Incrocci survived, and later thrived, at school. It was the start of a 25-year-plus career in a plane, from training students to flying people for a host of companies. That career has now taken Incrocci to a new business geared toward the busy business executive: Sarasota-based Lift Air.

Incrocci founded the firm in October, and now runs it in conjunction with a flight training school. Lift Air flies people, no more than three to a plane, to multiple in-state destinations out of Rectrix, the private terminal at Sarasota Bradenton International Airport. “(Customers) pick the times and the schedules,” says Incrocci. “We do everything else.”

The goal is to fly 10 charters a month, at an average cost of $1,200-$1,500 a flight. Incrocci says business has been so good that Lift Air will soon surpass that goal, and she already seeks to buy more planes and hire more pilots.

Incrocci says Lift Air is one of the only personal air taxi services on the Gulf Coast. The model is to simplify private jet travel, which sometimes is bogged down through scheduling hassles, contracts and fees. Lift Air is also considerably less expensive, says Incrocci, than either a private jet trip or flying first class on a commercial airline. For example, most Lift Air trips run about a third of the cost of chartering a private plane for the same trip.

Lift Air will fly to virtually any place in Florida with an airport. A roundtrip Sarasota-to-Orlando ticket for three people starts at $1,150. That's for all three passengers, plus light luggage. The roundtrip Miami run starts at $1,450; Jacksonville is $1,530; and Tallahassee is $1,850. Prices fluctuate based on how long a customer is in the destination.

Incrocci says she's able to keep prices low for several reasons. She leases the planes, instead of buying outright, and that keeps maintenance and upkeep costs down. Lower fuel prices, combined with low overhead, also help.

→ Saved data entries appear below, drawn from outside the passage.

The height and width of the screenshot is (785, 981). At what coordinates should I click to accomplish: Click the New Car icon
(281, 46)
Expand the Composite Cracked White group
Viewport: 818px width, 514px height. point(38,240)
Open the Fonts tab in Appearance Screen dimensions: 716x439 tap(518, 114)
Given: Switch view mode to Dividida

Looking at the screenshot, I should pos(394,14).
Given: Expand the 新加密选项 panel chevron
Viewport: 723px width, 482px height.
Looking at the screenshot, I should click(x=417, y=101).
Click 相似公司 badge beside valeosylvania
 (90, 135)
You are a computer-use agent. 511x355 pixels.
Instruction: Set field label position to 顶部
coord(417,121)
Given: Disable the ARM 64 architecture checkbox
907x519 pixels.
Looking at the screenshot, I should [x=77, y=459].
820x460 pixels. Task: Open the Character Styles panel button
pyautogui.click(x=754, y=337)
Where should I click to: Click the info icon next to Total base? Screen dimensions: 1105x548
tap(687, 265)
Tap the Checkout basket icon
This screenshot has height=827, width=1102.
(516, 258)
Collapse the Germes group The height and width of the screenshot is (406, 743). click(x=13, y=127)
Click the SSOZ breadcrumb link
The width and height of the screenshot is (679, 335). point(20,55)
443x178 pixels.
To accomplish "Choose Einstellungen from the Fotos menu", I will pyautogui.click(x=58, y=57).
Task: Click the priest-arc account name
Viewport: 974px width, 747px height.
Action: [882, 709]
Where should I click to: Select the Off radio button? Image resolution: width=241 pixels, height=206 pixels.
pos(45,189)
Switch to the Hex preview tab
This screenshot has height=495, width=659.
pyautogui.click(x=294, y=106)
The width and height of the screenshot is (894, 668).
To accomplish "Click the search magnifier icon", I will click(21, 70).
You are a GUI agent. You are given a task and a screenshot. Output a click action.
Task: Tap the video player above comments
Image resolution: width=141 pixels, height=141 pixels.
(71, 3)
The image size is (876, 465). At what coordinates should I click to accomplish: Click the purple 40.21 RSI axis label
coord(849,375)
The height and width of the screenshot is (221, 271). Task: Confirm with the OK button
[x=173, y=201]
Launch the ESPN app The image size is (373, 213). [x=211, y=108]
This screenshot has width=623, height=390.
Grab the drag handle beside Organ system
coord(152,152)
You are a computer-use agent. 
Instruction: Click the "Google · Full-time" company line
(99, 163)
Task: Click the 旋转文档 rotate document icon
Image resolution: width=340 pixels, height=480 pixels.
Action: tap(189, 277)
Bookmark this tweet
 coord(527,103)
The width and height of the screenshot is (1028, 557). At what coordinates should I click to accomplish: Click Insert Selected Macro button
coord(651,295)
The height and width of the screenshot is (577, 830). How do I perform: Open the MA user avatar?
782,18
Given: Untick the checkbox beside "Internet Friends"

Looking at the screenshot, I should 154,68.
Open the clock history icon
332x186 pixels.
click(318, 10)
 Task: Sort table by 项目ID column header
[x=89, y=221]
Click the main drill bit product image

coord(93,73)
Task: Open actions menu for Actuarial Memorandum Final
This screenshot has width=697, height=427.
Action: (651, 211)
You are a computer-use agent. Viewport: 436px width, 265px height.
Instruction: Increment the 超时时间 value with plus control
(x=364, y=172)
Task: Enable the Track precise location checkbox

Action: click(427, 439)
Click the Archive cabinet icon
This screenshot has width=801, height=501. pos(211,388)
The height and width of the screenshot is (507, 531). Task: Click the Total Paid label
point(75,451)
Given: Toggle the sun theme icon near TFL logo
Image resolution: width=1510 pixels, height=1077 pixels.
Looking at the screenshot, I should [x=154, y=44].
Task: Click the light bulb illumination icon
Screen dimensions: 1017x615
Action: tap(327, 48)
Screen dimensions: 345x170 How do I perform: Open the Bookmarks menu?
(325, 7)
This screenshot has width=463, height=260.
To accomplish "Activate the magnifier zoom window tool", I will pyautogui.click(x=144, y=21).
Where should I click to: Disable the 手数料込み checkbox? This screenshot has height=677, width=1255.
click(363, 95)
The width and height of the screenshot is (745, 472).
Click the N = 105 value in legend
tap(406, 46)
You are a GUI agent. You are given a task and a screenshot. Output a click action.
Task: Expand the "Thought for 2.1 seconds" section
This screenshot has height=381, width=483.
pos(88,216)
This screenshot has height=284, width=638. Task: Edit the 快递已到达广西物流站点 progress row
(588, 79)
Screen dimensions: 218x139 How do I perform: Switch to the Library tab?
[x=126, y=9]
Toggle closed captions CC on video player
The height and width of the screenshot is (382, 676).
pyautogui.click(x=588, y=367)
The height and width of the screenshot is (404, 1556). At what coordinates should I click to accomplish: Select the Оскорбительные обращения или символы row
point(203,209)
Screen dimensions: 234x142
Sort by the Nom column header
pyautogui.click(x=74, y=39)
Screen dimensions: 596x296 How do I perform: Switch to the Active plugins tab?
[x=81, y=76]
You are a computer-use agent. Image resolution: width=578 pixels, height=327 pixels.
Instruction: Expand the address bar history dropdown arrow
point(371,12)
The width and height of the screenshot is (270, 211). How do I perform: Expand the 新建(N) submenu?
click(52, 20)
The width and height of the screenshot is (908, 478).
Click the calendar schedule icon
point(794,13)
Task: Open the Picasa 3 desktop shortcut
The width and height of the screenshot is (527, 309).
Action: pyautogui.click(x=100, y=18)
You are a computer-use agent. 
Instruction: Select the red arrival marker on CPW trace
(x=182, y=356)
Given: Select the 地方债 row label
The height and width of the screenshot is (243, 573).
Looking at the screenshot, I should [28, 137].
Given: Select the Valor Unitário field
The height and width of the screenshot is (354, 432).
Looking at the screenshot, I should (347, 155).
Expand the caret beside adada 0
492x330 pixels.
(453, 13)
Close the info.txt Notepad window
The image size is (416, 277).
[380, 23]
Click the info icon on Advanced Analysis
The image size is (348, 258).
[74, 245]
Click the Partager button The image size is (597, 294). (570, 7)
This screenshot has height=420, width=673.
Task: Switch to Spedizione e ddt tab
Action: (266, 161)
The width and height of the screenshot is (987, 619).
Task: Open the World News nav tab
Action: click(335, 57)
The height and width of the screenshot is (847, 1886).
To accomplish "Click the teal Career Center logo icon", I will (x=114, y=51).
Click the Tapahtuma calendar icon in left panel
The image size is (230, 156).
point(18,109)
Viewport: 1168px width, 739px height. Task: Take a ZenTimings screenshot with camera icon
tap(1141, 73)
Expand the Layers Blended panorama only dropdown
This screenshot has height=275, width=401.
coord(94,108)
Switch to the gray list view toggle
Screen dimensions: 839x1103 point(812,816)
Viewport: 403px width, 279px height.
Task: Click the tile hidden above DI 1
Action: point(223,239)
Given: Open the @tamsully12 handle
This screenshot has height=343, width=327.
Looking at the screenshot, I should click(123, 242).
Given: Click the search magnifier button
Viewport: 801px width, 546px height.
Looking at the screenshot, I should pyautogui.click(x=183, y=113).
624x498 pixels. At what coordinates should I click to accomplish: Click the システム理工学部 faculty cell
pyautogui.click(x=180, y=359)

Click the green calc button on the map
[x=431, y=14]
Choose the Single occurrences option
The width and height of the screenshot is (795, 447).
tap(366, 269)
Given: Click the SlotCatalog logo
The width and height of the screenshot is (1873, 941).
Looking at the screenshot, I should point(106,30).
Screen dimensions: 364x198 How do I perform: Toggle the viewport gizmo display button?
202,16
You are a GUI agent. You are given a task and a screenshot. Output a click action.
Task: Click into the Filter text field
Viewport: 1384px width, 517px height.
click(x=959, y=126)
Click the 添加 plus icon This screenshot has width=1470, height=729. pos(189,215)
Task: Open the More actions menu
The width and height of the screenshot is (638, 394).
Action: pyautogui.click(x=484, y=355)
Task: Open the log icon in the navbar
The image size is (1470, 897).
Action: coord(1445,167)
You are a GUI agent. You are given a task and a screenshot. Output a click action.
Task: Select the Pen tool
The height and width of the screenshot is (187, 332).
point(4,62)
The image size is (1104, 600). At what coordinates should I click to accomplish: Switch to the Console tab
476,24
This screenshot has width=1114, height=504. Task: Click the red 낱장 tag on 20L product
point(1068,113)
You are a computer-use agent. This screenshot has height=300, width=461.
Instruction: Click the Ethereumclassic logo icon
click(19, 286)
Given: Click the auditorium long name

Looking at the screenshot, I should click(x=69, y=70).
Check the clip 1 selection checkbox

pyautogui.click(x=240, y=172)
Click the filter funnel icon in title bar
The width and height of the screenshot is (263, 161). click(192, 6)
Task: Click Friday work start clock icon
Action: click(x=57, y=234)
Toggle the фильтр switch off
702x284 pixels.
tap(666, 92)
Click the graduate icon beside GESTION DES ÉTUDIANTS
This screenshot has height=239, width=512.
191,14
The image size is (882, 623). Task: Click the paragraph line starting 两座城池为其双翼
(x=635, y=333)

But price is only one competitive advantage for Lift Air, says Incrocci. She also sells convenience.

Lift Air, for example, recently flew an attorney and his wife from Sarasota to Miami for a 2 p.m. court hearing, Incrocci says. The couple was back in Sarasota that night for a dinner reservation. Another trip was to Key West, where three passengers went on an eight-hour fishing trip, then flew home the same day — with the catch in a cooler.

Lift Air uses new Cirrus airplane models, including the SR20 and SR22, for its trips. The planes have state-of-the-art flying instruments, says Incrocci, and include satellite radio.
Incrocci, with 7,000 hours of flight time, launched Lift Air by buying a charter company that had the proper FAA certificate to run an air taxi service. The biggest challenge, so far, is marketing and branding, in getting the word out to potential customers.

While Incrocci works on that, she remains thankful she gets to fly people for a living, going back to her childhood passion. “I think about it all the time,” says Incrocci. “How cool is it that I get to do this?”